Ah, comics! Dig under cut to see some old wips as I attempt to explain my nightmare thought process to you.
For making a comic AESTHETIC and APPROACHABLE:
I've noticed that it's easier for people to be pulled into a comic if I set the environment first and foremost, so people have some vague context for the scene. Of COURSE that's not always necessary ( there are a lot of comics that start out without environmental story telling and it works perfectly) but I've always liked having a lil illustration before digging my rat claws into the meat of the story.
For example! “Emmet and Elesa have a clandestine meeting in the library at 4 am.”
The sketch was sort of the jumping point to where I wanted to go with the comic. I wanted to a. explain wtf is happening and b. draw a nice conclusion about what the f is happening.
You don't need to make the environment available in every panel too! I'd suggest making your first panel tell all the environment detail you need and then like... slowly removing irrelevant detail from there. And then hit folks with the background again at the end. (So basically, you don't see the library in this comic until the beginning and a bit towards the end. I have tricked you! aha!) So that's one tip i have. For Readability: Anyways, to make a comic easy to read, spacing is super important. Dialogue tends to cramp a shot by a WHOLE lot. For example! Remember the "Lamp is told she's beloved (and has a tsundere moment over it"? That used to be TWO panels. Man. Nightmare fuel. Lemme find it. (This is the rough. I Lined It, realized the pacing is off, and then withered. Please don't look at it too hard.)

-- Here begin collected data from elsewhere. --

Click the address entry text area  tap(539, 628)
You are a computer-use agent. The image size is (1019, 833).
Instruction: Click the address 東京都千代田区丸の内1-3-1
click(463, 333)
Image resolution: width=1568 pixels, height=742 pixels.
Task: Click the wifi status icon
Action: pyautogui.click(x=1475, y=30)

So here's the thing. This READS. But the sheer amount of dialogue in the beginning is fatiguing for me and the "you are beloved, Lampent" NEEDS that oomph of both characters realizing that over the span of years, their relationship stopped being antagonistic and started being family instead. Some folks are fine with blocks of dialogue, but I have the attention span of a patrat on candy. I will not make it. SO! To match the almost moody atmosphere, I stretched the comic out. I stretched that bad boy out a LOT. And I got this out of it.

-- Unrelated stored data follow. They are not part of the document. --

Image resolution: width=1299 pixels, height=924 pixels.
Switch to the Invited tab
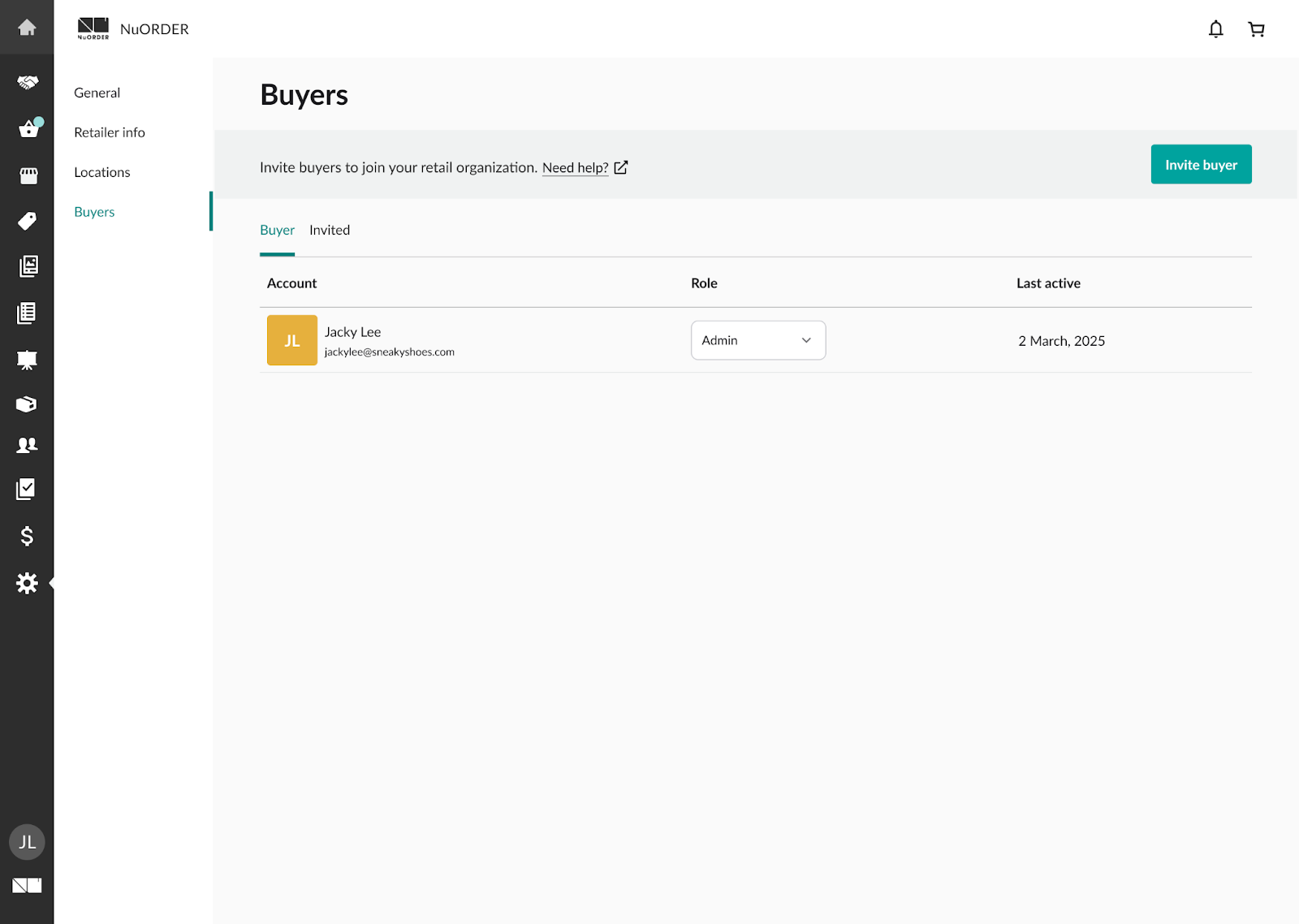pyautogui.click(x=330, y=231)
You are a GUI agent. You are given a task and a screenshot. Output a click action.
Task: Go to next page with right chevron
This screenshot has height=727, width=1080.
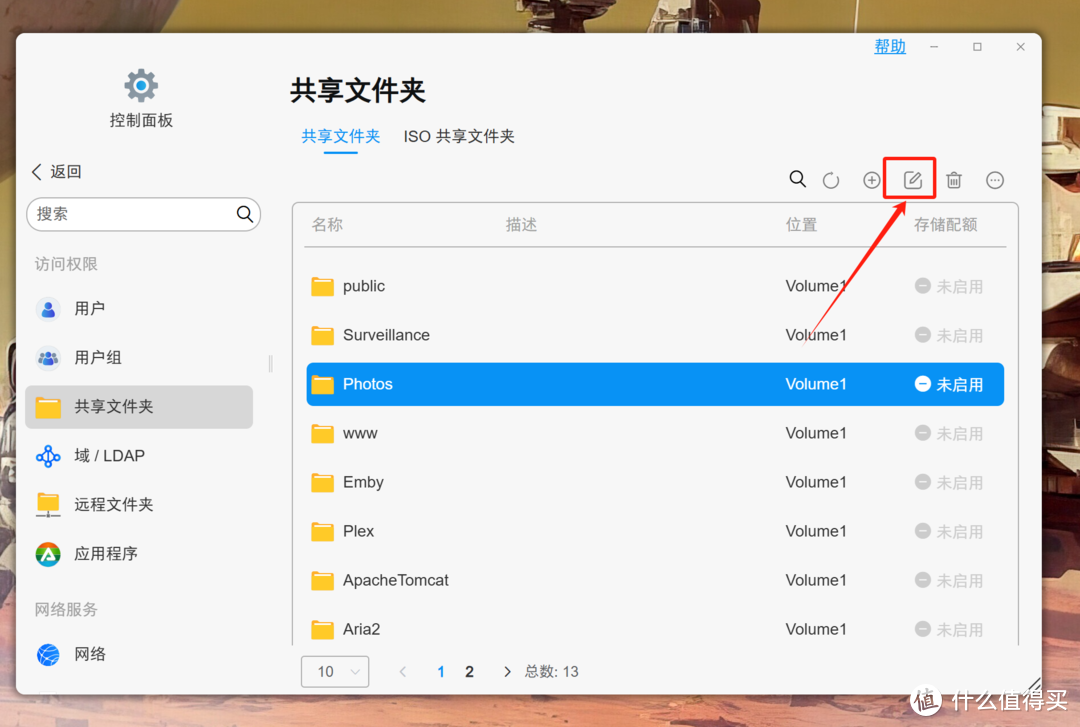click(507, 672)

Something to keep in mind in comics is there's always going to be one or two iconic lines. Lines that make people FEEL things. Those lines deserve their own panel, their own shot, their whatever. A good story has lulls in its conversation. If you can replicate it, you're winning. Character Blocking:
So basically no, it's not all witchcraft. It's only a bit of witchcraft. Another thing that helps is differentiating characters if they're on the same panel is by solid blocks of color. I have, for the longest time when working on storyboards, blocked characters different tones in order to help differentiate them. Don't be shy! Do that if it helps your comics read! Ingo will always be darker shaded then emmet. The angry nightlight will always have some hint of purple on her (unless I forget). The first goal in a story is to convey information, hehe. Here's an example of color blocking! (This is from a VERY old botw comic I did for linktober in 2021.)
It's, ah, rather rustic compared to what I do. usually. I know! BUT the primary goal here is to convey where the characters are in relation to each other. And the fact they're color coded makes life easier for both reader and artist. Alright! That's all the tips I can think of off the top of my head. Time to get off that soap box, haha. Overall: Basically, my work process is-- draw a story telling image/ write a funny piece of dialogue. Build the comic around that. Pace it so the important lines stand out. Color code the characters for max visibility. And then four to twelve hours of lineart, but that's neither here or there.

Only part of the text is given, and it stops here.